Do not push your children to fulfill your unfulfilled dreams. Let them dream for themselves “Sweet dreams are made of this
Who am I to disagree?
I travel the world
And the seven seas,
Everybody’s looking for something.”
- Eurythmics, 1983
Listening to this song from the early 80s made me think of dreams. Yes, dreams are very unique, meaning different things to different people. I believe everyone has a dream for himself or herself. Some might have big dreams and some small. Even your little ones, who just started school have a dream. If you ask your child they too have a dream. When asked, I will not be surprised if they respond, ‘I dream of the day, when I can sleep all day and do not have to go to school’, or ‘I dream of the day when I will get to play all day with no school work to do’. Dreaming is something we all do sometimes.
In 1963 American civil rights activist Martin Luther King Jr described his dreams of freedom and equality in his famous speech “I Have a Dream”. He also dreamt of civil and economic rights and an end to racism in the United States. Things have changed since then. Life has become less predictable. This unpredictability is surely becoming very problematic for many of us and, to be honest, there are no signs that the future generation is going to get things any better for that matter.
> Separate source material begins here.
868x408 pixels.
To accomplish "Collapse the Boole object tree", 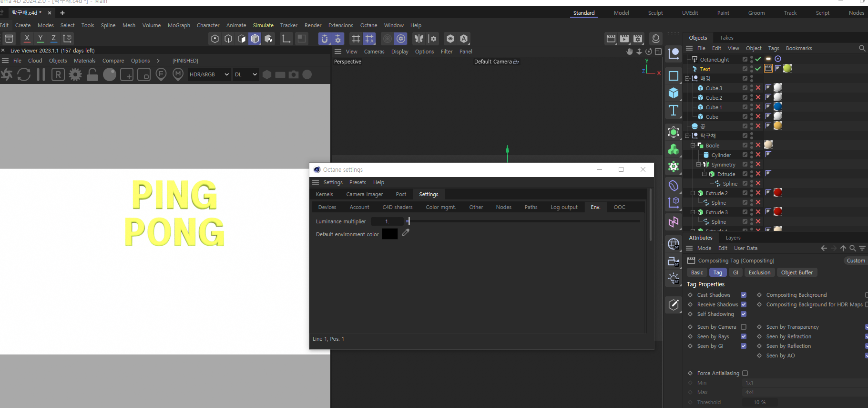I will coord(693,146).
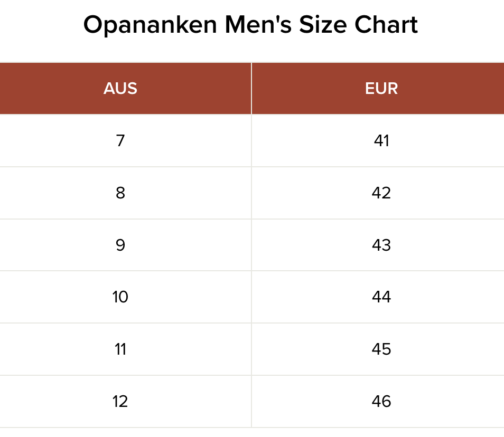
Task: Click the EUR column header
Action: (381, 89)
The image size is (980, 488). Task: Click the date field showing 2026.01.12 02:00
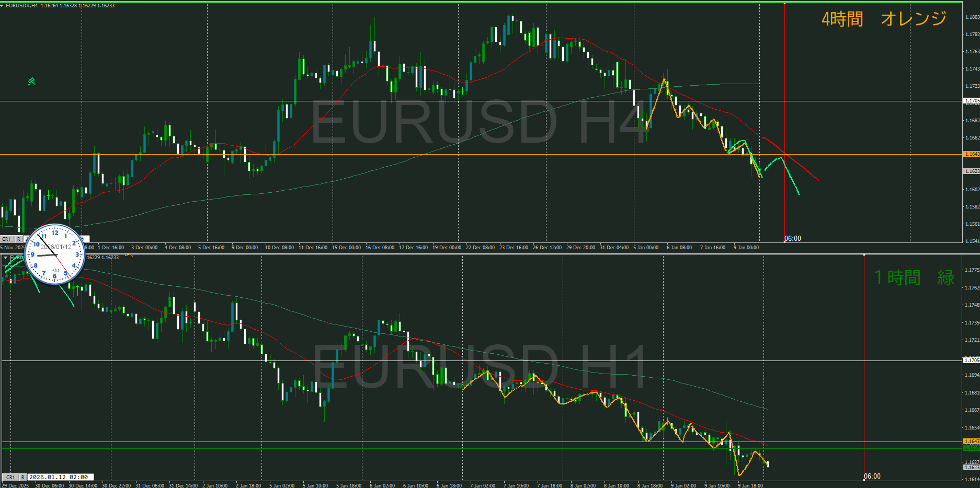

I was thinking of this all the way while I was returning from interacting with seventh and eighth graders of Bhimsen Adarsha Secondary School, Burunchuli, Lalitpur, having participated in a classroom program to inspire students to aim high and aspire to their fullest potential. This was one of the programs of Teach for Nepal. I kept asking myself all the way, ‘did I inspire them to dream big? Aim high?’ This is one answer that I will never know, but I am sure of one thing. That is, they had an opportunity to learn about other people, their struggles, and their dreams and how they fulfilled their dreams, and that they too can dream, and have it fulfilled too if they are committed to achieving them. I know some of you are thinking: Should children dream at all?
That depends on how you look at it. Unlike adults, children’s dreams have no ceiling. It’s inspiring to listen to their aspirations, goals and ideas. I remember dreaming to be a doctor when I grew up. I dreamed of myself wearing white coat. I had no idea what that entailed. My dream grew from seeing my cousin brother studying medicine. Some times I would think if I do not pass (I was mediocre student) to become a doctor then I could be an engineer, that too because my other cousin was an engineer. Neither happened because as I grew, my knowledge also grew, and I found out lots of other occupations that were fabulous. This was all when I was really small.
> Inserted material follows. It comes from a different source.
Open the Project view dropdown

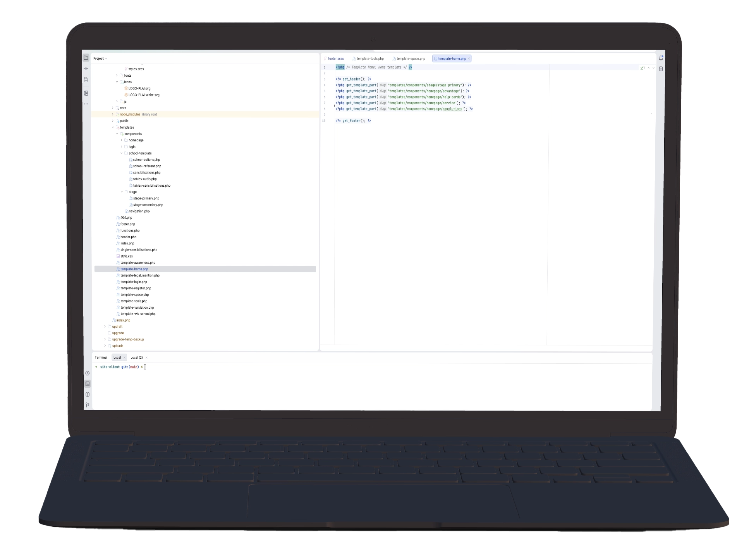[x=100, y=58]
At the time of my dreaming, I had no idea how they became doctor or an engineer. I was too small at the time, but that did not stop me from dreaming. As I remember, children start dreaming at an early age. They think about their future career, their wealth, their education, and so on. Believe me their dreams can be huge.
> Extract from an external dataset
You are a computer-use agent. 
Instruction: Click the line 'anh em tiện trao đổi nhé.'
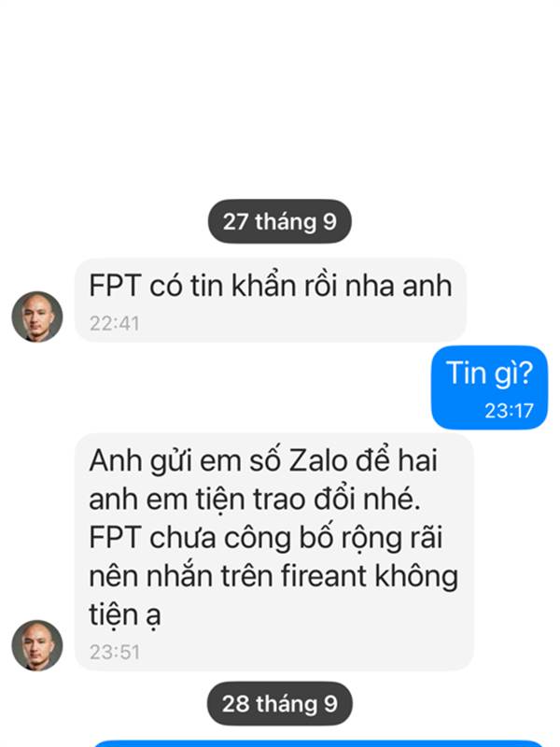point(255,500)
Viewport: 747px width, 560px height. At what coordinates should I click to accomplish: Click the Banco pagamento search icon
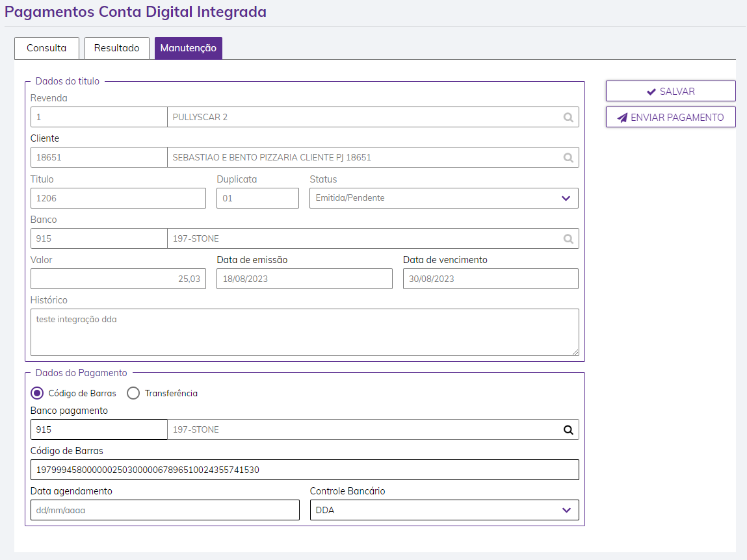coord(568,430)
Getting back to my interaction with the children, I asked them what they wanted to be when they grew up? The girls of seventh grade wanted to become teachers and the boys wanted to join the army. The first question that came to my mind was, why all the girls wanted to be teachers and boys wanted to be in the army? I speculated that is what they know they can do, or they don’t know of other professions or they did not have confidence in them that they can be anything other than what they chose for themselves. Then another question crossed my mind: Will their dreams change with exposure? Perhaps I thought.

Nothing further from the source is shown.